- Task objective -
In the listing below, locate the line that contains "Task: Click the サインイン button" and the line that contains "This screenshot has width=931, height=495.". Restate word for word those two lines and every line between them, and nothing else.

- Data -
+-------+
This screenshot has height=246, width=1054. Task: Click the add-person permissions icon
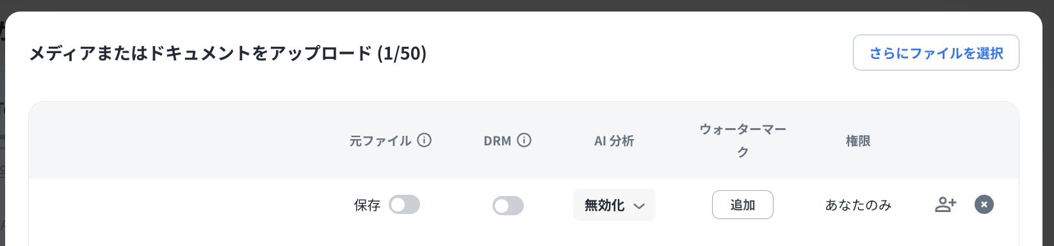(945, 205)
+-------+
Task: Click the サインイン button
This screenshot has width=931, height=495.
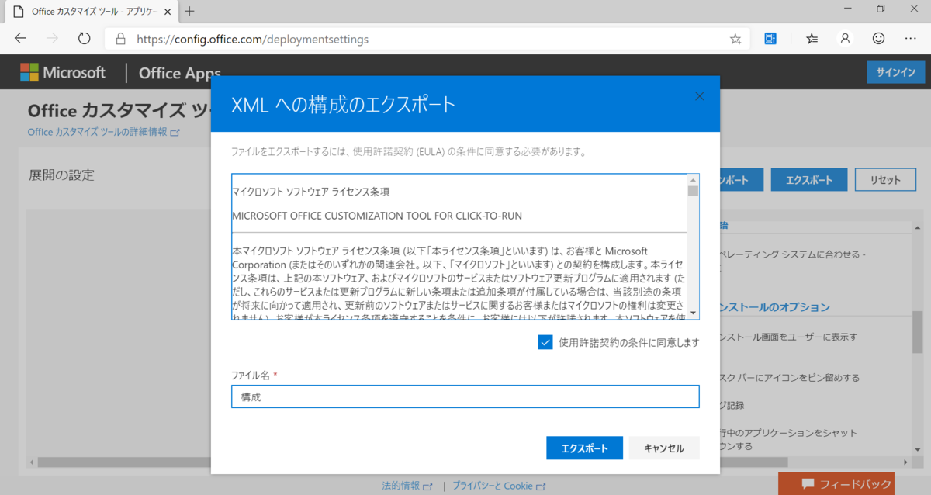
+-------+
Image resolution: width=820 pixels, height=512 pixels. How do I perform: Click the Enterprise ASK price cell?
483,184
+-------+
- Your solution -
Task: Click the サインイン button
This screenshot has width=931, height=495.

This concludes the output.